The Road Less Taken
I feel like I am in this constant, face your shit journey. I am on this journey of vulnerability and discomfort and reaching up and, and, and....the list could go on but you get it.
I feel this calling, this calling to take the road less traveled, to feel life at its highest heights and lowest lows.
I have been low lately, feeling everything, cleansing my soul with tears, sitting with myself, being really real. I have said to myself more than once in the last week, I AM ANGRY!! I am really just pissed!
Looking back on my page to see my posts I realized why I dare to live life so boldly, my children. i want to raise my children to see beyond what the eye presents, to believe in something bigger than themselves, to do what they feel called to do even if that’s not the ‘in’ thing.

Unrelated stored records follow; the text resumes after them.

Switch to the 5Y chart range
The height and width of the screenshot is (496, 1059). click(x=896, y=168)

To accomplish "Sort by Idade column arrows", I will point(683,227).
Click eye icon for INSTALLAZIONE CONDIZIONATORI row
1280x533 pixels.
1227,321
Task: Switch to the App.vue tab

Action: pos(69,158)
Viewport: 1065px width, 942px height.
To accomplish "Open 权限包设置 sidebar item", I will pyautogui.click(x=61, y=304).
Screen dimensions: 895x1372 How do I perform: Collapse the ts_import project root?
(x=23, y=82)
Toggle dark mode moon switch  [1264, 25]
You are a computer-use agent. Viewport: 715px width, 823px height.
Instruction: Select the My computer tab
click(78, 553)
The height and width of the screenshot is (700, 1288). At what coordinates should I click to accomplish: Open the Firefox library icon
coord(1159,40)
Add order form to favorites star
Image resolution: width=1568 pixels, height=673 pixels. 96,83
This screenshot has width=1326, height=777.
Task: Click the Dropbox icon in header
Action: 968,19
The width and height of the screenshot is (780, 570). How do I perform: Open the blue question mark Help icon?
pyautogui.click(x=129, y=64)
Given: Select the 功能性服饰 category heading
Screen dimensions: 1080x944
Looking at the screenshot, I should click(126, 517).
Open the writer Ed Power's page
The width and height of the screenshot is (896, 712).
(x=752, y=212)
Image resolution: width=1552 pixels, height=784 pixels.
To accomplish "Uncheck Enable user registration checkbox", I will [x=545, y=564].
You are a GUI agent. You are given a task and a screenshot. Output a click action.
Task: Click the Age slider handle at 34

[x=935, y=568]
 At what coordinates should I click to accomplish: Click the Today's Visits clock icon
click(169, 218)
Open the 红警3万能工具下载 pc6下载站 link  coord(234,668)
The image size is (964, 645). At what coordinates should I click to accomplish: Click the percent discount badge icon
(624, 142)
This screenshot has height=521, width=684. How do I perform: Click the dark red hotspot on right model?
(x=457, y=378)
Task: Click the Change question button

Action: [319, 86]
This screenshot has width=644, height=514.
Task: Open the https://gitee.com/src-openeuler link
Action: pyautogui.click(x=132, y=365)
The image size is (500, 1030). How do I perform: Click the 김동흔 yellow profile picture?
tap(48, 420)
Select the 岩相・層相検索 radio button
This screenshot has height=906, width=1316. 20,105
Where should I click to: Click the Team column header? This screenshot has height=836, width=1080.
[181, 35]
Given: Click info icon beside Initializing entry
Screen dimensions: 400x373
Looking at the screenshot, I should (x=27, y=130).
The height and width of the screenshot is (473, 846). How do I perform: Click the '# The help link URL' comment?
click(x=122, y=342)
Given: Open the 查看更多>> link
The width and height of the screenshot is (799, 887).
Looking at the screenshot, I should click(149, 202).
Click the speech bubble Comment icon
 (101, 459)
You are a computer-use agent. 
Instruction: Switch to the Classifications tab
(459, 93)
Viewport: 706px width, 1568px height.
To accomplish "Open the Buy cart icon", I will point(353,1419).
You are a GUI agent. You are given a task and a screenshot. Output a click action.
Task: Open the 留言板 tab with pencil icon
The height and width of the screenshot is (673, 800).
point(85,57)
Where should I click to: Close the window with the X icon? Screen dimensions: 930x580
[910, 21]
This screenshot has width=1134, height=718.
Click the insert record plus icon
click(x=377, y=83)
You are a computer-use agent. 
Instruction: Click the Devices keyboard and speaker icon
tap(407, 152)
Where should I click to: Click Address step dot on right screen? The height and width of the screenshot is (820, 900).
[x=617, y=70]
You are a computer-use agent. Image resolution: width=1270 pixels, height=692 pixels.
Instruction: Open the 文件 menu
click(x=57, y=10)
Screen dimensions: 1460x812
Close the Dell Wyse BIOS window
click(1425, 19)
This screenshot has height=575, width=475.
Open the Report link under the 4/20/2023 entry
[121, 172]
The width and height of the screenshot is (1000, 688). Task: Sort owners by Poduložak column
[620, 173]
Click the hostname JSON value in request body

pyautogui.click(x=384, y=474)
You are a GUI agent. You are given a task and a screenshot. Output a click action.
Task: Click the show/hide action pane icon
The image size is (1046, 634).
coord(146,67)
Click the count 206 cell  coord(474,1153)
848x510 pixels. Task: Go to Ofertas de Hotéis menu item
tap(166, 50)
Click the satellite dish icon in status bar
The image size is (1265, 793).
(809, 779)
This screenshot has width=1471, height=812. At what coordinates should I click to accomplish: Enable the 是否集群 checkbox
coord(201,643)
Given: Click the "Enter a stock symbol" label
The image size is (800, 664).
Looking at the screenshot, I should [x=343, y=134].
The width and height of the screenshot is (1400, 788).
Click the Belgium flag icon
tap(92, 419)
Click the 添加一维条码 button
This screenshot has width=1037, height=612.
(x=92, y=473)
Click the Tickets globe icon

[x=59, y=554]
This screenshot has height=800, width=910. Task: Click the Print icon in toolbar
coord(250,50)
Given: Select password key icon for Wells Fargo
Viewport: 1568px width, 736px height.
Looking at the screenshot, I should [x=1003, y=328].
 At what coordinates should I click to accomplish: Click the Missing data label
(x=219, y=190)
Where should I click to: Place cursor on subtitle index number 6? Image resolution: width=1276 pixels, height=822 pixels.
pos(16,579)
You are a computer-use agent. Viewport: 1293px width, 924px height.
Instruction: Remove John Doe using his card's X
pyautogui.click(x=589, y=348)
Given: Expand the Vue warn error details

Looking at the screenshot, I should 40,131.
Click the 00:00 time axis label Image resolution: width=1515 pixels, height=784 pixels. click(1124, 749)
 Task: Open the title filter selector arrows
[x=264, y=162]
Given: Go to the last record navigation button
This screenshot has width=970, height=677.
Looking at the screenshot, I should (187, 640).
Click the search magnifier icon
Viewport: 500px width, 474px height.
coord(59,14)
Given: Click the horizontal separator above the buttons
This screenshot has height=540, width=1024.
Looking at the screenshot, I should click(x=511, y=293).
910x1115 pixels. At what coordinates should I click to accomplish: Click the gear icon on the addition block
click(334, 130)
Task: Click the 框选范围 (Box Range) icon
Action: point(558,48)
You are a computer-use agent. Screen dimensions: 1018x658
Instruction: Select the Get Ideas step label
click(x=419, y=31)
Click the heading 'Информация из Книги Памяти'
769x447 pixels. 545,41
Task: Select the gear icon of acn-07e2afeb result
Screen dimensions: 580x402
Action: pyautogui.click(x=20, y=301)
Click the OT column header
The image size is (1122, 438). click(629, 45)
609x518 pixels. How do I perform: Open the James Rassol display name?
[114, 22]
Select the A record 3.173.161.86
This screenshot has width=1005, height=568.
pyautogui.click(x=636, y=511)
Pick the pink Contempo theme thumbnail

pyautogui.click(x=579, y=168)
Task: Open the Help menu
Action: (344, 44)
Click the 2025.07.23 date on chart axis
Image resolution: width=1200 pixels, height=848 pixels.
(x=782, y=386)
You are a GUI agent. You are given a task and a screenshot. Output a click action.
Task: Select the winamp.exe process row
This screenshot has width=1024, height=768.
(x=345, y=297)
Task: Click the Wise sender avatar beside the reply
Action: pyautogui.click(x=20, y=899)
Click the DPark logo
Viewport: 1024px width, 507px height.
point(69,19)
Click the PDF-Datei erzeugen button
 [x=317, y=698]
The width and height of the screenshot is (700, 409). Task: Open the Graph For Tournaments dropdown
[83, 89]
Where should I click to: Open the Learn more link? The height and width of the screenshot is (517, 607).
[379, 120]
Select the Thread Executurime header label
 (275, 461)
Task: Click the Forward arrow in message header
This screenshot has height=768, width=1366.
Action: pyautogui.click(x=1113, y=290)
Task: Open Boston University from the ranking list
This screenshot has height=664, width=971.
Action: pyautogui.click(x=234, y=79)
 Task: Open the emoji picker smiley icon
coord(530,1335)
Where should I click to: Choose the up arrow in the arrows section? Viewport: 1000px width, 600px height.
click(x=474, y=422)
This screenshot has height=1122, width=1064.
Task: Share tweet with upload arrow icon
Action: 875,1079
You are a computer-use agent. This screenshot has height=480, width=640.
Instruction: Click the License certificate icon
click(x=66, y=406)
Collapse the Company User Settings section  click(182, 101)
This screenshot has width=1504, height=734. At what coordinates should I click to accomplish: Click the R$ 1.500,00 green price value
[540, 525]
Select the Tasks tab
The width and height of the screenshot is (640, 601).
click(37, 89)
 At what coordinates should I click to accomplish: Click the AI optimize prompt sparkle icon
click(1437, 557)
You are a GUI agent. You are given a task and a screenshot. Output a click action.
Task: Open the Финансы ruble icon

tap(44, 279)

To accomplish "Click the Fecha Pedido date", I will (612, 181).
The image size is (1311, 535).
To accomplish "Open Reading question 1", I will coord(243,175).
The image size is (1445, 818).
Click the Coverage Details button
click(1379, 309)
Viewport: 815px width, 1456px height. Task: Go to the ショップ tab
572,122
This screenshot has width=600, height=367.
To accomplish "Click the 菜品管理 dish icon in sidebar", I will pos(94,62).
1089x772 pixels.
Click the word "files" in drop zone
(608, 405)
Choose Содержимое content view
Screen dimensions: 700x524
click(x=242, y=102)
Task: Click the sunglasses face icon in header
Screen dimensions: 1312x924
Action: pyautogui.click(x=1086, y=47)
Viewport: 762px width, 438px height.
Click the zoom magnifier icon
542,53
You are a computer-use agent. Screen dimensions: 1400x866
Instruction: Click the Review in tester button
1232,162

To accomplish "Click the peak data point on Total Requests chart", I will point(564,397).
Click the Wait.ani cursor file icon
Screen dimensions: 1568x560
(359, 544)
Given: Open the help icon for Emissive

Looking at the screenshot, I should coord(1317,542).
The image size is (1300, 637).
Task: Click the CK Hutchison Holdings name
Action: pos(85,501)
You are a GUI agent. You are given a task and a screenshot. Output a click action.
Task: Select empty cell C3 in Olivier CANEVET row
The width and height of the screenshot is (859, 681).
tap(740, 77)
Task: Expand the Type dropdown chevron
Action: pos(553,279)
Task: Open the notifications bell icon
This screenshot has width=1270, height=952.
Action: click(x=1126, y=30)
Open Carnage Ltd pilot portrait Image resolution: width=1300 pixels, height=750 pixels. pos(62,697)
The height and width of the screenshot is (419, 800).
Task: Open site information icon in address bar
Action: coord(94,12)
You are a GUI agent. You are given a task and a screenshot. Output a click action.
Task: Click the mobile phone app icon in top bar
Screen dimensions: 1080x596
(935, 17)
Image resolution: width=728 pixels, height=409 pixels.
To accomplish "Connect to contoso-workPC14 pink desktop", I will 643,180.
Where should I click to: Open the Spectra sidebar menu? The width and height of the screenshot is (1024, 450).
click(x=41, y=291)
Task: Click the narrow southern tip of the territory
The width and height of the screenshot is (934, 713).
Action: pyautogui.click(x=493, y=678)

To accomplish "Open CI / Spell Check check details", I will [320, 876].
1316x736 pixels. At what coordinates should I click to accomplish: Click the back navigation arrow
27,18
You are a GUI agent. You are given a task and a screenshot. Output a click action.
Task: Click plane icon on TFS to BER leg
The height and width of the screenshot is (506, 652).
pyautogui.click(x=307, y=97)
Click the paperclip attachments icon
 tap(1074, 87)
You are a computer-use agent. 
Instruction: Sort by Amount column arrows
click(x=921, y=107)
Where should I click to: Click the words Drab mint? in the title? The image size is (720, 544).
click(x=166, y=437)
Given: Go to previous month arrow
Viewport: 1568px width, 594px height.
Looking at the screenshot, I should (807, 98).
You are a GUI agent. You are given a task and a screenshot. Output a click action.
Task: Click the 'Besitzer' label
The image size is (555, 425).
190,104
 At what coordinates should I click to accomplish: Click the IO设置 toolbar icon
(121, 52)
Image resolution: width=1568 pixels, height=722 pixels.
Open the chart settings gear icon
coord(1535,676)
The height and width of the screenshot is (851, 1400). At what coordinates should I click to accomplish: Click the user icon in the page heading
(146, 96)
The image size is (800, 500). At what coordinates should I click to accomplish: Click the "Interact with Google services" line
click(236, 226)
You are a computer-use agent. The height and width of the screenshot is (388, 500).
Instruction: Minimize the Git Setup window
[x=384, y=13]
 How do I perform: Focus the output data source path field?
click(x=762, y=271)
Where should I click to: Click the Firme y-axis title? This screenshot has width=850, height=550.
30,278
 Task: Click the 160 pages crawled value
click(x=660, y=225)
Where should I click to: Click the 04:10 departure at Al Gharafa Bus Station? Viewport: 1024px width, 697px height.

I want them to have deep conversations, I want them to talk openly about God, I want them to celebrate new moon, full moon, each day. I want BIGGER for them, bigger as in the outer universe.
Everything seems so innocent when we are young. The anxiety around day to day, people pleasing, lack of boundaries, blending in, smoking a little pot, drinking a few beers. what happens when these innocent details are no longer innocent? When the lack of boundaries turns into co-dependency? The day to day anxiety becomes crippling? When the substance use turns into addiction? When we don’t see beyond what the impulses inside us are?
I look at pictures of my beautiful cousin, I feel the pain of losing her so deeply. I think about her crippling addiction. I reflect on our partying, it seemed so innocent at the time, where did things go so wrong? how is this the new reality? her being in heaven, me being on Earth.
I am going to continue to inspire through my imperfection, through my personal battle in facing myself to be better inside and out. being real, being vulnerable, being.....Again I have made the choice to be sober, again I am pushing against old stories, I am redefining my relationship with alcohol.
Are you willing to push past comfort? Past old stories to create? Live for something or someone bigger than yourself? Or are you going to sit in old stories, old limited beliefs? Let go of instant short term relief and lean into long term healing?